Last edited by karaluch on Sat Aug 13, 2005 12:36 am; edited 1 time in total

----------

## qNick

Dwa dni temu instalowałem Gentoo Linux 2005.1 i wszystko poszło idealnie bez żadnego błędu. Instalowałeś korzystając z Gentoo livecd czy innej dystrybucji ? Nie wiem czy twoje problemy ziązane są flagami i nie jestem tez znawcą, ale z tego co wiem nie jest zalecane  -fomit-frame-pointer w CXXFLAGS a u Ciebie CXXFLAGS="${CFLAGS}". Pozatym podczas bootstrapu wystarczyło może -O2 zamiast -O3. To takie moje drobne sugestie.

Pozdrawiam.

----------

## karaluch

Instalowalem z install-x86-minimal-2005.1.iso

Ok zmienilem flagi CXXFLAGS, na -O2 tez juz probowalemi dalej lipa.

W sumie to nawet emerge gcc nie chce przejsc...

Czy moze mi ktos wyjasnic co wogole sygnalizuje ten komunikat o bledzie, ze plik jest uszkodzony? czy tez cos innego

------- 

Zastanawiam sie na d takim czyms, notegook nie jes now i czy to moze byc wina dysku twardego ? Ej kombinuje jak sie da...  :Smile: 

----------

## qNick

To bardzo prawdopodobne bo masz problem z rozpakowaniem plików. Sprawdź partycje przed zamontowaniem ( fsck.ext3 /dev/hdxx) dla ext3. Nie wiem jakiego systemu plików używasz.

----------

## rasheed

 *qNick wrote:*   

> z tego co wiem nie jest zalecane  -fomit-frame-pointer w CXXFLAGS a u Ciebie CXXFLAGS="${CFLAGS}".

 

Od gcc wersji 3.4 nie ma to znaczenia i można używać -fomit-frame-pointer w CXXFLAGS.

Pozdrawiam, rasheed.

Wiersze z pozycjami docelowymi:
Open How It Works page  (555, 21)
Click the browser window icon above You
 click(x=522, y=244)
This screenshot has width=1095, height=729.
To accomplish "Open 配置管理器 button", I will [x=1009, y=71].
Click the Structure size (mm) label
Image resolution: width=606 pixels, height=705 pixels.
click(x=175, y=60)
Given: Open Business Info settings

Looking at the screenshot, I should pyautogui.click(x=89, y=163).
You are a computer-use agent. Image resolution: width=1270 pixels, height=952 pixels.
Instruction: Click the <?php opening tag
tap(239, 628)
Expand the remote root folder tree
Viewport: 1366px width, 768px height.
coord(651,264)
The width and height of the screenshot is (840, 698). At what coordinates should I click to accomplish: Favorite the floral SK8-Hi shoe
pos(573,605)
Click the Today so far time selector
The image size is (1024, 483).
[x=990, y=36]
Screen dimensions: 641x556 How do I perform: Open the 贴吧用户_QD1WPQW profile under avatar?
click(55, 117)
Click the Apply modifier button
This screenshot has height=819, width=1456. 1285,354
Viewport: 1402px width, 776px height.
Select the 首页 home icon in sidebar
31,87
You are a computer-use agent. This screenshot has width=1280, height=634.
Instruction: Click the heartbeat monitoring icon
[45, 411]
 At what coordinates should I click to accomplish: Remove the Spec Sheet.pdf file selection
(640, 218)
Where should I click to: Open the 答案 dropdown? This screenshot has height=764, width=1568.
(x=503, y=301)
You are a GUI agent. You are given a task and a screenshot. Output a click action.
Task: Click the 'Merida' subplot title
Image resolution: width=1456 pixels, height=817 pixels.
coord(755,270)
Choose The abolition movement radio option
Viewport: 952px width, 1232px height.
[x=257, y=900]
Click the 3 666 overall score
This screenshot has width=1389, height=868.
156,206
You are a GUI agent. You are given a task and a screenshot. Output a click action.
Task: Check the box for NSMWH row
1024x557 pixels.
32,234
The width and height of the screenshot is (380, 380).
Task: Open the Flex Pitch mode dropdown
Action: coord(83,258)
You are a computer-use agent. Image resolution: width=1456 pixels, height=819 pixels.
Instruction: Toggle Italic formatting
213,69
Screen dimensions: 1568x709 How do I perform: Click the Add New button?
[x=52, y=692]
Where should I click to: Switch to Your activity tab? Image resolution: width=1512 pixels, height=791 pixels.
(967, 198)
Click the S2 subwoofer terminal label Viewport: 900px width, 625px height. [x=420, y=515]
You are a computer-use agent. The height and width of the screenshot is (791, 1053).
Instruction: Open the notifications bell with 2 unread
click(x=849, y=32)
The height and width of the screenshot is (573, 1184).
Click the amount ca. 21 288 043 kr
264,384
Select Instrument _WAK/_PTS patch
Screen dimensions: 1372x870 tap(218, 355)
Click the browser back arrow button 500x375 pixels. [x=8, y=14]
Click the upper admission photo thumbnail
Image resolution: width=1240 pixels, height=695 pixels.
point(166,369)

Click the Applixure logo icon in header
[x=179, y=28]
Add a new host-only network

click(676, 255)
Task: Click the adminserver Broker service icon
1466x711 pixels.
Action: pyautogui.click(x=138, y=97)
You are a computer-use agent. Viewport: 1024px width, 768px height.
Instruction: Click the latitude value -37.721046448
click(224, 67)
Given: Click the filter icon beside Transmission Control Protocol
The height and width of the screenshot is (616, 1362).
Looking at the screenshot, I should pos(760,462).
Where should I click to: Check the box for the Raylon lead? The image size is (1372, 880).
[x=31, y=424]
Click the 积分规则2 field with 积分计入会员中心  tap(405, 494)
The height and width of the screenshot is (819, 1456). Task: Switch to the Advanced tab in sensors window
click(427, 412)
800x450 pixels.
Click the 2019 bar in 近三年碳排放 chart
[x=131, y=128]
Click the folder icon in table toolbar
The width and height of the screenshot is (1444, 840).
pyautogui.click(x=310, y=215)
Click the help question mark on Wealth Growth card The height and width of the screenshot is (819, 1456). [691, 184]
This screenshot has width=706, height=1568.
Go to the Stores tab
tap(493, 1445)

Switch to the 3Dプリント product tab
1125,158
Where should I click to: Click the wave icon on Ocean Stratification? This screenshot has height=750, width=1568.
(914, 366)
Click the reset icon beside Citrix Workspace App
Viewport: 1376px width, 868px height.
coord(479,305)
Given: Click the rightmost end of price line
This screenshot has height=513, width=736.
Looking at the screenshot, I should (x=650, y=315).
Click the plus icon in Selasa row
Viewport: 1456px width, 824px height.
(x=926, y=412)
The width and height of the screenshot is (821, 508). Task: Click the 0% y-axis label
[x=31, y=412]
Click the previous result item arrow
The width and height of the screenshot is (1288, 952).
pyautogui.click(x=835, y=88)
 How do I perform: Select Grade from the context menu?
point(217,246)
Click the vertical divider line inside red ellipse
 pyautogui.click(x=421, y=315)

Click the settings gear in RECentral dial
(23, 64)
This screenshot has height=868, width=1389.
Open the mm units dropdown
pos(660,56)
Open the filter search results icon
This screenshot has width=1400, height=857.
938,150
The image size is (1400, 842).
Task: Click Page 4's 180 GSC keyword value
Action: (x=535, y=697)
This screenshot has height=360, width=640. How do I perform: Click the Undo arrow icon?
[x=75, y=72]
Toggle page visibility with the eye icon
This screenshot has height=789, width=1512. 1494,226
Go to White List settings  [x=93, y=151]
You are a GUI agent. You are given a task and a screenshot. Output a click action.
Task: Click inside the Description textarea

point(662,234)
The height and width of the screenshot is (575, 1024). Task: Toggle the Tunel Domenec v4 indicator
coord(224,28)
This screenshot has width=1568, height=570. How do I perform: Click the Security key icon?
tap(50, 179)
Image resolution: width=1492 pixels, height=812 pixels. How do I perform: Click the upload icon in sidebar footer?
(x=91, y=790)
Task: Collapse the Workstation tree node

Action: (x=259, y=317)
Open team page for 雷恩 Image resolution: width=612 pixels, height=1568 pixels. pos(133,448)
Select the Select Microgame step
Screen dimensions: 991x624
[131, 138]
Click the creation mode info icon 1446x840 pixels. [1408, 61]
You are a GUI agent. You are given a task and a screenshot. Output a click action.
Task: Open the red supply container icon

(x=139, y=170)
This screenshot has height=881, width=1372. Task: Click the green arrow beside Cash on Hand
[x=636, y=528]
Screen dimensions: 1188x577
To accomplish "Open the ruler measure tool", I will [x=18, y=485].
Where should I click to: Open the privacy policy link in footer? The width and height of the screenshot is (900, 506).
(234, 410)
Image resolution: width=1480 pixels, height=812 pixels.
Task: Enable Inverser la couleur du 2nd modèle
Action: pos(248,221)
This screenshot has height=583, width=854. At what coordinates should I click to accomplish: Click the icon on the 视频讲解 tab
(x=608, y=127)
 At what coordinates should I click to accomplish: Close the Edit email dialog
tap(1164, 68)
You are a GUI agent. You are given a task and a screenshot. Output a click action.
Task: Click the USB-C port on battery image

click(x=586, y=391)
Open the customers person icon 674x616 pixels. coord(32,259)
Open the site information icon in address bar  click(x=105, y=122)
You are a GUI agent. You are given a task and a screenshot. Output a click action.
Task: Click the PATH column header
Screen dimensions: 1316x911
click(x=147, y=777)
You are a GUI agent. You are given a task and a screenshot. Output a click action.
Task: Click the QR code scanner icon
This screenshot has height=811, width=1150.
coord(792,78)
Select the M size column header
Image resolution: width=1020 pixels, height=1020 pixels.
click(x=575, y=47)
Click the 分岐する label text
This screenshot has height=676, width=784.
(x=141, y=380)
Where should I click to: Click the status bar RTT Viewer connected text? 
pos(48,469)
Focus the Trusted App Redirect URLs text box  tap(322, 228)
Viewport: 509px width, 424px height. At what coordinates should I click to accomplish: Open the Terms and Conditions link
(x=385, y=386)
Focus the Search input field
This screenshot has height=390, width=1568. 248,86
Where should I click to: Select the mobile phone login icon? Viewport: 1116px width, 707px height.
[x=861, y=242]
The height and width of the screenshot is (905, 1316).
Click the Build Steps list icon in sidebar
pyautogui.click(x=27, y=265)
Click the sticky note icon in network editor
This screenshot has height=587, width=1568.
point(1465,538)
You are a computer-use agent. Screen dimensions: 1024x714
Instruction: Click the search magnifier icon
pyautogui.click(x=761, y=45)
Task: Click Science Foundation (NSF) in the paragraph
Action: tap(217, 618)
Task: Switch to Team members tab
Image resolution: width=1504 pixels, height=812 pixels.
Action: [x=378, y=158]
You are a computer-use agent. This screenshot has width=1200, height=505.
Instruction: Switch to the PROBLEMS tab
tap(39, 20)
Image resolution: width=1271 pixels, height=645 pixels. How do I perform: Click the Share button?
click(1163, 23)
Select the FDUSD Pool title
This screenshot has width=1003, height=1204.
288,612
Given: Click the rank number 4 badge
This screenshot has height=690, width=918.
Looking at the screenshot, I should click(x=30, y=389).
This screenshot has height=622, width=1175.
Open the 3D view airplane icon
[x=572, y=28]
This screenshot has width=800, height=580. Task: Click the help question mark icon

→ Treść zadania
Przepisz wiernie z artykułu zamieszczonego wyżej wszystko, począwszy od słów „Dwa dni temu” aż po słowa „nie chce przejsc...”.

→ Odpowiedź
Dwa dni temu instalowałem Gentoo Linux 2005.1 i wszystko poszło idealnie bez żadnego błędu. Instalowałeś korzystając z Gentoo livecd czy innej dystrybucji ? Nie wiem czy twoje problemy ziązane są flagami i nie jestem tez znawcą, ale z tego co wiem nie jest zalecane  -fomit-frame-pointer w CXXFLAGS a u Ciebie CXXFLAGS="${CFLAGS}". Pozatym podczas bootstrapu wystarczyło może -O2 zamiast -O3. To takie moje drobne sugestie.

Pozdrawiam.

----------

## karaluch

Instalowalem z install-x86-minimal-2005.1.iso

Ok zmienilem flagi CXXFLAGS, na -O2 tez juz probowalemi dalej lipa.

W sumie to nawet emerge gcc nie chce przejsc...